Il successo scolastico dei figli degli italiani all’estero

Utilizzando dati derivanti da indagini campionarie realizzate in Francia, Svizzera e Australia[1], tre paesi che hanno costituito importanti mete dei flussi migratori dall’Italia, è stato possibile valutare la probabilità di ottenere un titolo di studio secondario superiore per le seconde generazioni italiane (individui nati nel paese di destinazione con entrambi i genitori nati in Italia) rispetto agli autoctoni (figli di genitori non immigrati) a parità di background familiare (ovvero, in funzione dei dati disponibili, stessa struttura familiare, pari condizioni economiche, uguale livello di istruzione, ecc.).

I principali risultati dell’analisi, mostrati in tavola 1, evidenziano profonde differenze tra le ondate migratorie più antiche e quelle più recenti in Francia e Australia. La probabilità di conseguire un diploma è superiore di circa il 25%[2] per i figli di francesi rispetto ai figli di italiani quando la data di nascita (e quindi, a fortiori, quella di immigrazione dei genitori) è antecedente al 1950; i figli di australiani nati prima del 1960 mostrano addirittura una probabilità doppia rispetto ai figli di italiani di pari età. Lo scenario si ribalta completamente per i nati in anni più recenti. Al netto del forte effetto delle caratteristiche della famiglia di origine, i figli di italiani mostrano una probabilità superiore del 17% in Francia, e doppia in Australia, di ottenere un diploma di scuola superiore rispetto ai pari età autoctoni. Anche in Svizzera, dove è stato possibile considerare solo coorti nate dopo il 1950, appare una probabilità quasi doppia per i figli di italiani di conseguire questo livello d’istruzione. I risultati sembrano confermarsi anche relativamente alla probabilità di ottenere un titolo di studio terziario, sebbene in Australia e Svizzera le differenze non sono supportate da una adeguata significatività statistica.

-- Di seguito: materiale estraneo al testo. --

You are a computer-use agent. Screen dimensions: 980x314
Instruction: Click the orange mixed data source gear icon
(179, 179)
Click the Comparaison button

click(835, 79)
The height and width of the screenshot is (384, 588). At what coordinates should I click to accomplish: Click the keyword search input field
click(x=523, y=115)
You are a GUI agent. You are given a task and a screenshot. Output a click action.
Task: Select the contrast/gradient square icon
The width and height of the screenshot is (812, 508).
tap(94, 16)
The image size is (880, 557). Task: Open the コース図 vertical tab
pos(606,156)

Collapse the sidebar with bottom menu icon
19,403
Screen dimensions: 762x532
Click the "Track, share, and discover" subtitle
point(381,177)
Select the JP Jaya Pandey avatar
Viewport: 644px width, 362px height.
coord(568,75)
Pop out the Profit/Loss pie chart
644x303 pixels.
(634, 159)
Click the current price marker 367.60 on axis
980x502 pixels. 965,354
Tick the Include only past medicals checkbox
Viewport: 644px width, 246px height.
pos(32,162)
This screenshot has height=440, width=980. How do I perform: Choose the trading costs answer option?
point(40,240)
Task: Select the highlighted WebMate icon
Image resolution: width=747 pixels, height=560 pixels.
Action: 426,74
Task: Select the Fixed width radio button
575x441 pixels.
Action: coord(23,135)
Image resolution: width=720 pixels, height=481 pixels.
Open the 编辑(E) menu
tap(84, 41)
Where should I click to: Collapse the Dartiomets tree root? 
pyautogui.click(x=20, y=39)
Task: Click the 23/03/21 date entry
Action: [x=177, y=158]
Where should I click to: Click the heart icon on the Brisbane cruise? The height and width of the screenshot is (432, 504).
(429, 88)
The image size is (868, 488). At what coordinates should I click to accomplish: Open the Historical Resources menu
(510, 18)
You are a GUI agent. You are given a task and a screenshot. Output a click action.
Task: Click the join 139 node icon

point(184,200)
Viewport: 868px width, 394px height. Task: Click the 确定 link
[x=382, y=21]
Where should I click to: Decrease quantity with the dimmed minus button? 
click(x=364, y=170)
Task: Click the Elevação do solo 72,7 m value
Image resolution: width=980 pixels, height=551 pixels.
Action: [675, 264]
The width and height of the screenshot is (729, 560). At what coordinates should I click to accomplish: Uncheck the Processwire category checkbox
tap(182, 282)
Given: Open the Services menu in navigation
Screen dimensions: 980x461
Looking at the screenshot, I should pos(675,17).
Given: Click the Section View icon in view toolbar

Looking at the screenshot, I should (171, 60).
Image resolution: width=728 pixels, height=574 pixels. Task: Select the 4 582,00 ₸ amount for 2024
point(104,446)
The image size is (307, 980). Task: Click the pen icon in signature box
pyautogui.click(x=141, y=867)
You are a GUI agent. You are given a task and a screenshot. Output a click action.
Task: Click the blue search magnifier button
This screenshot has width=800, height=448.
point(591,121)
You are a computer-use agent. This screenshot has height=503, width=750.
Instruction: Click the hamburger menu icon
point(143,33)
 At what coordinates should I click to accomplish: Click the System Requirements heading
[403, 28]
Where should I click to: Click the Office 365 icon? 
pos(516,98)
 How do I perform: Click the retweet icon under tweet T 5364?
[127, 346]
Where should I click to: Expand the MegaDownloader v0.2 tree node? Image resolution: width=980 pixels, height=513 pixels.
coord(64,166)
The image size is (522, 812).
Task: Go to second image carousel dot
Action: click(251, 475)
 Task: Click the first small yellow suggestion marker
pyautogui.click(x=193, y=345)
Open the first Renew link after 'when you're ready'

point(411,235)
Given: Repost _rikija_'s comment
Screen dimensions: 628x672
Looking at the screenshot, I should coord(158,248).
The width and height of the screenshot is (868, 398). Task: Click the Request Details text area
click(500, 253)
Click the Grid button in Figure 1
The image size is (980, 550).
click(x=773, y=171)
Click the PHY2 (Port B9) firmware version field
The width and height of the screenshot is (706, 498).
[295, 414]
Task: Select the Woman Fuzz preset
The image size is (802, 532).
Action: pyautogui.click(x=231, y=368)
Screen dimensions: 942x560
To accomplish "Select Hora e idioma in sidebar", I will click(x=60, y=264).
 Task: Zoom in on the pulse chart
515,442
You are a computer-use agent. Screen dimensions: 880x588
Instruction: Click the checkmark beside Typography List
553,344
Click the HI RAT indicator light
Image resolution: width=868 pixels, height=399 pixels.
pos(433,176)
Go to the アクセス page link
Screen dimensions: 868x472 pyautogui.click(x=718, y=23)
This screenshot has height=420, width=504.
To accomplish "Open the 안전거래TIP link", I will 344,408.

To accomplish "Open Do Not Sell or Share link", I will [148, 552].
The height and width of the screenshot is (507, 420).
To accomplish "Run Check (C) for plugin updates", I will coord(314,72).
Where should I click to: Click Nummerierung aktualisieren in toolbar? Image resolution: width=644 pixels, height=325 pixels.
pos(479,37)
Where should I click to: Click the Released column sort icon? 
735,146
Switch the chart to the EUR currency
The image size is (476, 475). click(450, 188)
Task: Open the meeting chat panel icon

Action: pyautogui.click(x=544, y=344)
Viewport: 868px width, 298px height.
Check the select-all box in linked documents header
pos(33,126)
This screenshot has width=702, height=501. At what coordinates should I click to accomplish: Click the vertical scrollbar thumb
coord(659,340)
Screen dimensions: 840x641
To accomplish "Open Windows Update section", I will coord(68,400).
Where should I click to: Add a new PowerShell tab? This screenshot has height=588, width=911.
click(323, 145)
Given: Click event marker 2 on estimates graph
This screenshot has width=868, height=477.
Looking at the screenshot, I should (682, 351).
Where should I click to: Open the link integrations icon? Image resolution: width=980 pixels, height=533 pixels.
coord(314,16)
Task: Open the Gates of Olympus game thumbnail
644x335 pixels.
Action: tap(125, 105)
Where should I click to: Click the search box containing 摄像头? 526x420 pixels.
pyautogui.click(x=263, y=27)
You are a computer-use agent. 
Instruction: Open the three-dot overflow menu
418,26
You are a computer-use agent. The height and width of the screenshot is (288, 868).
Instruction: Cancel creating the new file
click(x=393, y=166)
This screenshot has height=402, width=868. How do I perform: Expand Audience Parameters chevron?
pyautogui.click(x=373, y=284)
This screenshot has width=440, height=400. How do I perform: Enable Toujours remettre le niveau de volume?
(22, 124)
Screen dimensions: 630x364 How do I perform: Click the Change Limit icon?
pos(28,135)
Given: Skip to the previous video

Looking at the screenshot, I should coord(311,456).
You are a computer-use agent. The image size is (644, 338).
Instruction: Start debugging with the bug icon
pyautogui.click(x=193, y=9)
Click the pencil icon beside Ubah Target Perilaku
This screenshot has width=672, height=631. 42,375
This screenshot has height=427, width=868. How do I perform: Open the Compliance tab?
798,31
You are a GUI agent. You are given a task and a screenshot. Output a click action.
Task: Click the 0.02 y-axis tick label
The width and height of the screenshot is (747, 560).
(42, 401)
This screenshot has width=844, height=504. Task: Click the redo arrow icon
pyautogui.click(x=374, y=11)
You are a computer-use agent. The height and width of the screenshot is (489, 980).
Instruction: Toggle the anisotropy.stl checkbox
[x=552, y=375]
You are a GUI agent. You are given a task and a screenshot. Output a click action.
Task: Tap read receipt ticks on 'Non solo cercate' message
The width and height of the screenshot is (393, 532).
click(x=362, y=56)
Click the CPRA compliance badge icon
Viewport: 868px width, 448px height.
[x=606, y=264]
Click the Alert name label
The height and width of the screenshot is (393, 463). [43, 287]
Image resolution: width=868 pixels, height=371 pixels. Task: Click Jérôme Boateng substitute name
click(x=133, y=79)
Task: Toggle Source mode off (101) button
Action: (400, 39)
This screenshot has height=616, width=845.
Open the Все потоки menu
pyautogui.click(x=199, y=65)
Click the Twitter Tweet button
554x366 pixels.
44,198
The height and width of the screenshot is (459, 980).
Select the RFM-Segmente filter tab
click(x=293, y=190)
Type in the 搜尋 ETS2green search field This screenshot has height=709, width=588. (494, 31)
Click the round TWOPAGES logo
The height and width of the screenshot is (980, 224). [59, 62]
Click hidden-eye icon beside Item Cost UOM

E’ opportuno sottolineare che in ognuno dei tre paesi considerati il vantaggio dei figli degli italiani tende a crescere quando l’analisi è limitata al segmento di popolazione con una bassa estrazione sociale. Questo mette bene in evidenza l’abilità delle famiglie di origine italiana all’estero nel far fronte a risorse limitate e, allo stesso tempo, nell’offrire una adeguata istruzione ai loro figli. Come viene spesso sottolineato, i benefici futuri per i figli sono spesso la motivazione più importante sottostante la decisione di emigrare. In tal senso, non ci sorprende che, quando le condizioni contestuali sono favorevoli, le seconde generazioni possano raggiungere, nel mondo della scuola e del lavoro, risultati paragonabili a quelli degli autoctoni, se non addirittura migliori.
Cosa è cambiato? Uno sguardo fuori e dentro il nostro paese

Cosa spiega il forte divario osservato tra le seconde generazioni di italiani nate prima del secondo dopoguerra, in particolare prima del 1950 in Francia e prima del 1960 in Australia, e quelle nate successivamente? Le recenti ondate migratorie in uscita dall’Italia sono state caratterizzate da più alti livelli di istruzione e da una manodopera mediamente più qualificata, con conseguente innalzamento delle ambizioni per i migranti e i loro figli. Ma questo aspetto è tenuto sotto controllo nelle stime precedenti e non basterebbe comunque a spiegare le differenze riscontrate. Bisogna tener conto dei cambiamenti nel contesto sociale di arrivo: nel corso del XX secolo, in paesi come Francia e Australia, è profondamente cambiata l’accoglienza riservata agli italiani, per vari motivi tra cui, non ultimo, la preferenza loro accordata rispetto a nuovi e meno desiderati immigrati come, ad esempio, gli algerini in Francia, i sud-est asiatici in Australia e i maghrebini in Svizzera. Chi appartiene alle ondate migratorie più recenti ha avuto anche l’importante vantaggio di disporre al momento dell’arrivo di una presenza già consolidata di famiglie della stessa origine. Infine, non è certo da trascurare l’importanza del bagaglio di principi e valori acquisiti nel paese d’origine: in Italia è fortemente cresciuta, dagli anni ’50 in poi, la fiducia nell’istruzione quale strumento di ascesa sociale e chi è emigrato in questi anni, a differenza dei predecessori, ha portato con sé questo orientamento.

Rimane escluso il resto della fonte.